This goal of this repository. is to allow users to reproduce results of this blog post that compared the performance of PeerDB and Airbyte. All information regarding PeerDB and Airbyte internals is accurate as of October 2023, and might change in the future.
The major components of the database were all provisioned in the us-east-2
AWS region.
The source Postgres instance was provisioned on AWS RDS and was of type db.r7g.4xlarge
. Logical Replication had to enabled to support CDC mirrors for both PeerDB and Airbyte.
The compute warehouse for these runs was set to LARGE
. No other notable changes were made to the cluster.
Both PeerDB and Airbyte were setup using their Docker Compose offerings available on their respective repositories. We set them up on the same c7g.metal
AWS EC2 instance, and at no point was PeerDB and Airbyte running simultaneously.
We chose to work with the schema Airbyte used in their benchmarking against Fivetran. The only change we made was making column f0
the primary key, which was also a generated column.
CREATE TABLE IF NOT EXISTS firenibble
(
f0 BIGINT PRIMARY KEY GENERATED ALWAYS AS IDENTITY,
f1 BIGINT,
f2 BIGINT,
f3 INTEGER,
f4 DOUBLE PRECISION,
f5 DOUBLE PRECISION,
f6 DOUBLE PRECISION,
f7 DOUBLE PRECISION,
f8 VARCHAR COLLATE pg_catalog.\"default\",
f9 VARCHAR COLLATE pg_catalog.\"default\",
f10 DATE,
f11 DATE,
f12 DATE,
f13 VARCHAR COLLATE pg_catalog.\"default\",
f14 VARCHAR COLLATE pg_catalog.\"default\",
f15 VARCHAR COLLATE pg_catalog.\"default\"
);
Aside from the generated primary key, all columns had randomly generated data loaded into them. All VARCHAR
column were populated with a 32-character random string. The data generation and loading was done by a Rust-based tool located in this this repository, which can be configured by setting the appropriate parameters in src/main.rs
and built by invoking cargo build --release
at the root of this repository.
A table with the following schema was generated on the source Postgres instance. The table was then populated with 6 billion randomly generated rows. PeerDB and Airbyte were then asked to sync this table to different Snowflake databases on the same cluster.
PeerDB currently does not a web interface, and all connectors and mirrors are setup via our Postgres-compatible SQL interface. We set up the connectors and mirrors as per this guide. As we set do_initial_copy
, a parallelized initial snapshot is executed.
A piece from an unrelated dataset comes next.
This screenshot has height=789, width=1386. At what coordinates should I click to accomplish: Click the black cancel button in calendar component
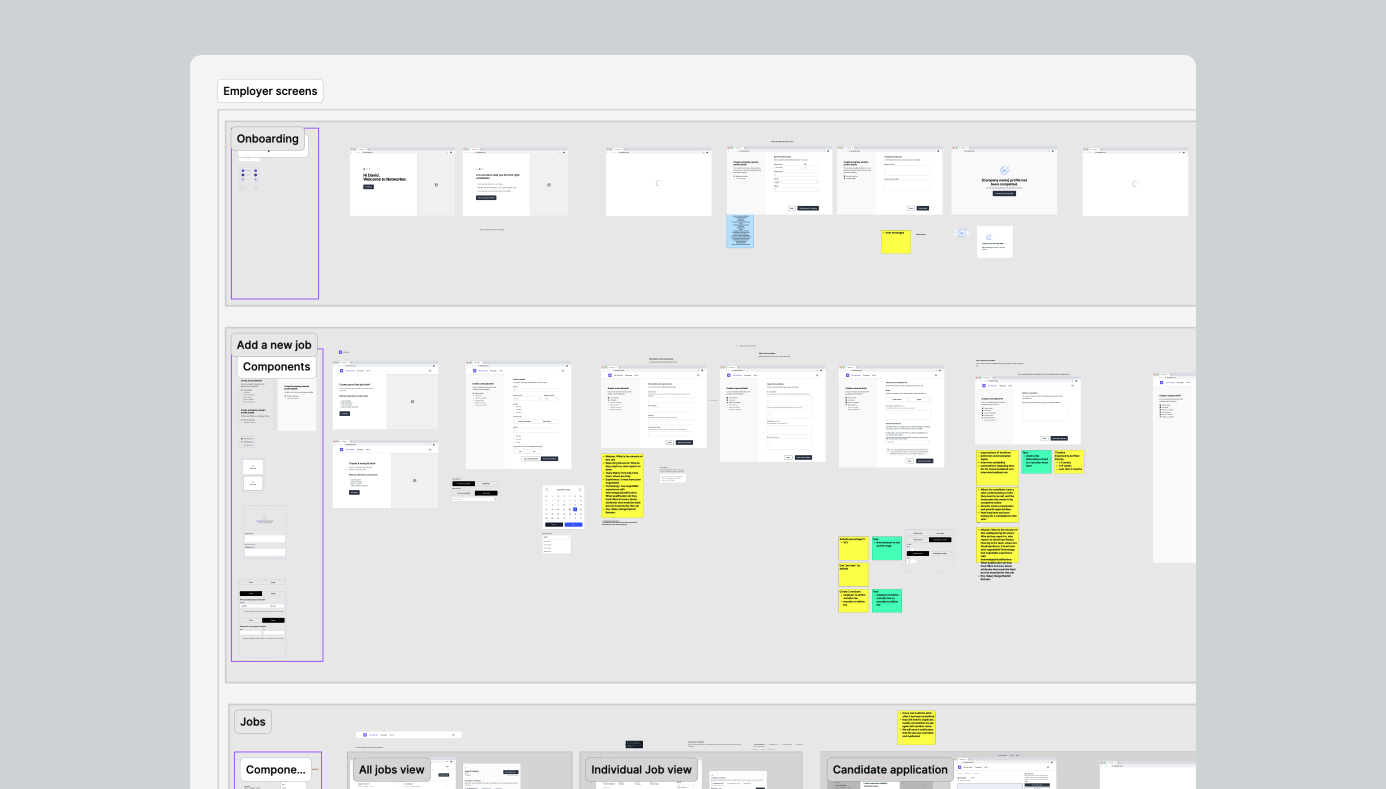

This workflow has three main steps. We first determine the number of rows in each table we need to snapshot, and we use this information to divide the table up into CTID-based partitions. We then spin up the requested number of parallel workers and divide the partitions among them, ensuring that each worker processes its partitions independently. Transport of the rows to a Snowflake stage is done via Avro files, with the number of rows per Avro file being configurable. After all partitions have been copied over, a COPY INTO
command is executed on the Snowflake side, populating the destination tables with their corresponding rows. Basic metrics for the run are logged in the peerdb_stats.qrep_runs
table, from which we extract our timing information.
Apart from adjusting snapshot_max_parallel_workers
to increase parallelism of the initial load, we also tuned snapshot_num_rows_per_partition
to increase the size of each partition. This had the effect of reducing the number of network round-trips for each parallel worker which made the transport of all the rows faster. Snowflake also benefits from having to process less files of a larger size, although this principle shouldn't be taken too far.
We executed runs with 1, 8, 16, 32 and 48 parallel threads. This provides a range of performance numbers, ranging from the lightweight single-thread case to a massive 48-thread parallelism case that takes advantage of beefier hardware and transport.
Airbyte has a web interface, which allows us to conveniently create connectors and monitor mirror status. We created a Postgres source, Snowflake destination and a connection between them according to this guide, selecting only the single table we want to sync. We use a Snowflake internal stage, just like with PeerDB.
From what we could determine, Airbyte uses a CTID-based SELECT
statement to iterate over the table. The transport of the rows is done via compressed CSV files, with a fixed number of rows in each file. After the rows are transported, a COPY INTO
query is issued to move records into a staging table followed by queries to insert rows into the final table from the staging table.
There were no options exposed in the web interface that pertained to mirror performance. As a result, only one Airbyte run was executed as part of testing.